··· Source data ···
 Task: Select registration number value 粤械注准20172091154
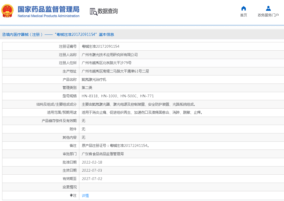(101, 46)
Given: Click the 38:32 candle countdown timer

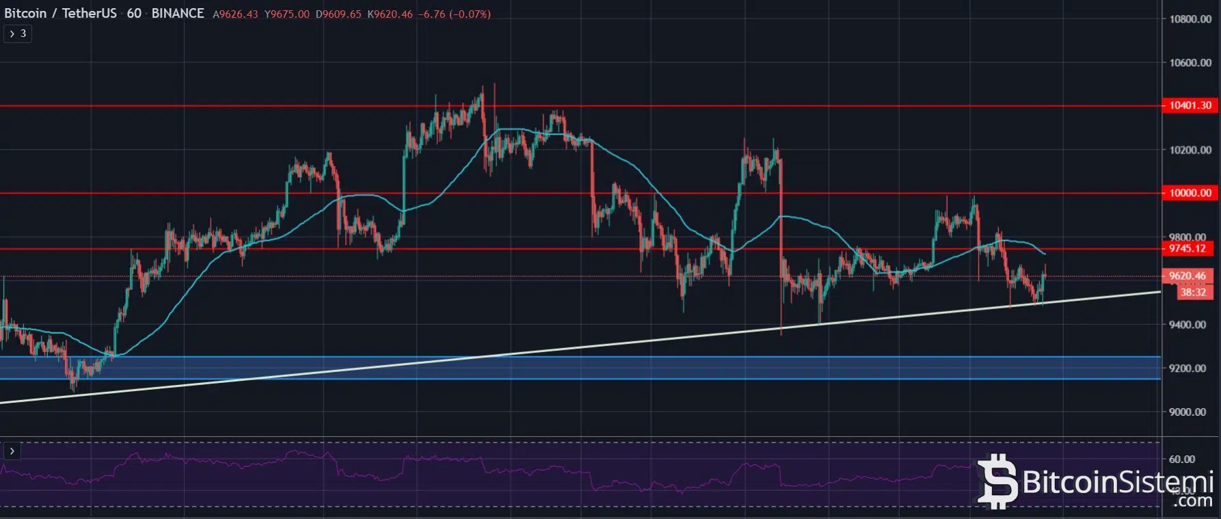Looking at the screenshot, I should (1193, 292).
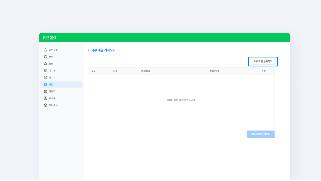The height and width of the screenshot is (181, 321).
Task: Select the 캘린더 calendar icon
Action: [45, 91]
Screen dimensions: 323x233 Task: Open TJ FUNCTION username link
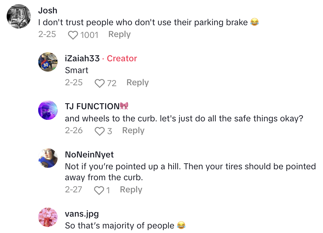click(92, 106)
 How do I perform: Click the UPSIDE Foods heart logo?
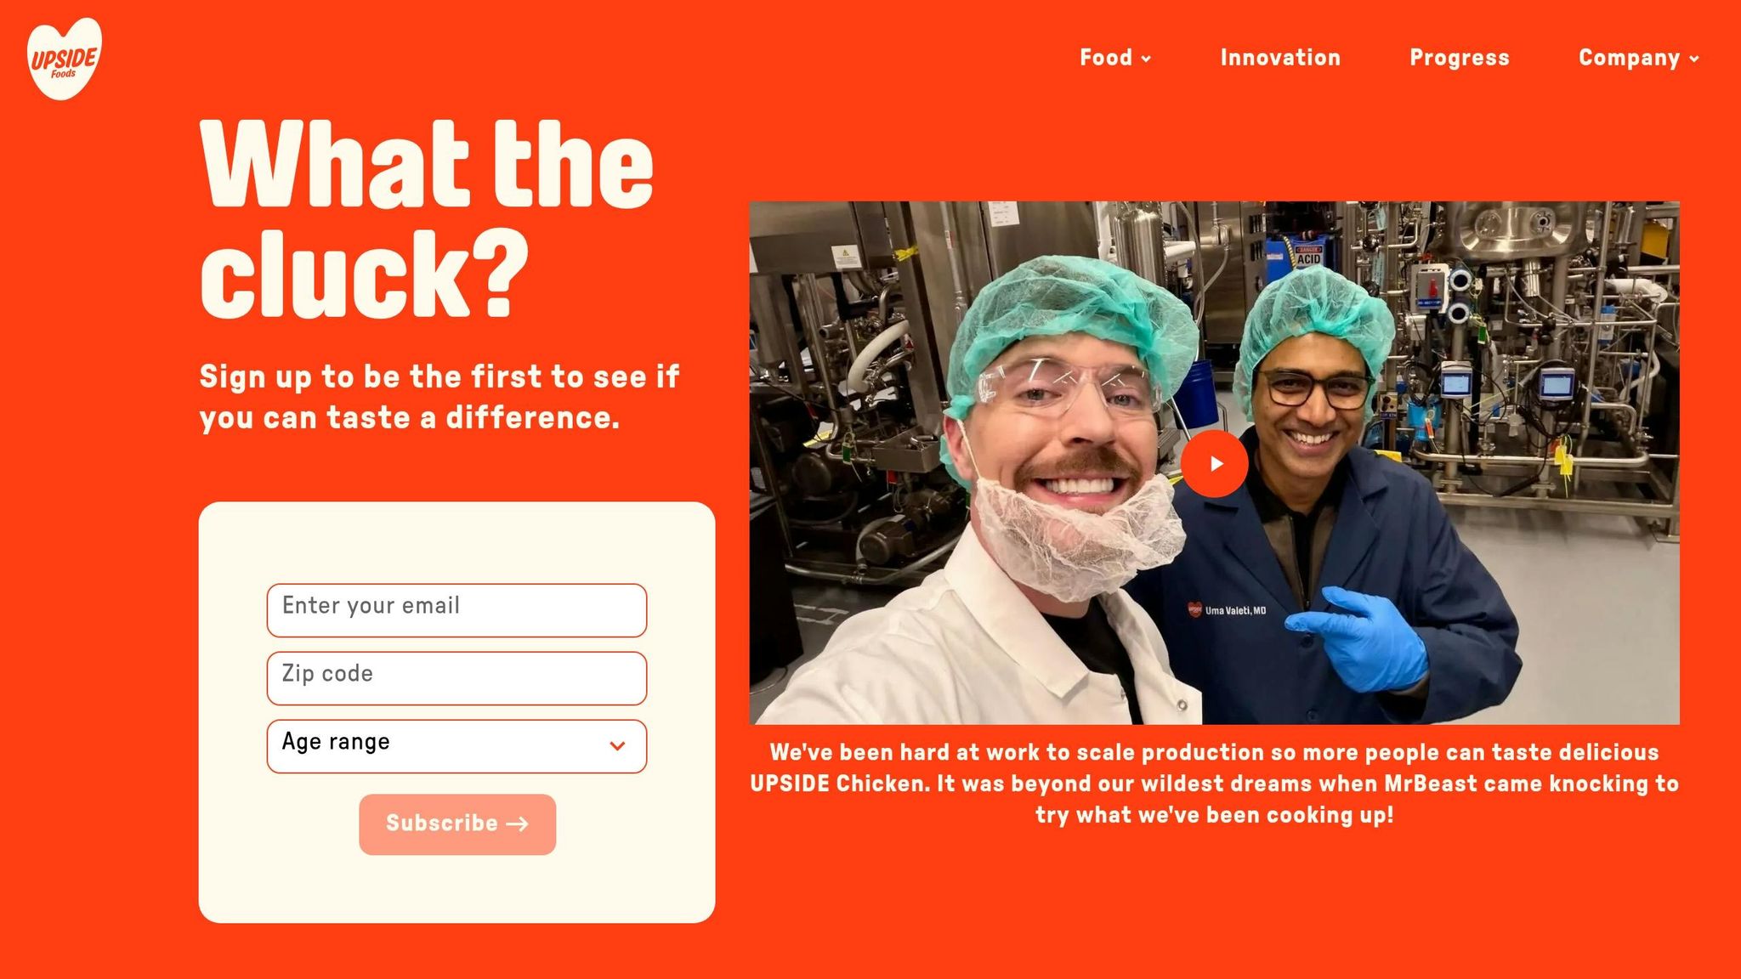coord(65,59)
···
*Assignment:*
Could you reproduce all of the material exactly? Keep the pictures out of it.

*Result of the exercise:*
 Task: Select registration number value 粤械注准20172091154
(101, 46)
Given: Click the 38:32 candle countdown timer

Looking at the screenshot, I should (1193, 292).
The height and width of the screenshot is (181, 321).
Task: Select the 캘린더 calendar icon
Action: [45, 91]
Screen dimensions: 323x233 Task: Open TJ FUNCTION username link
click(92, 106)
 How do I perform: Click the UPSIDE Foods heart logo?
coord(65,59)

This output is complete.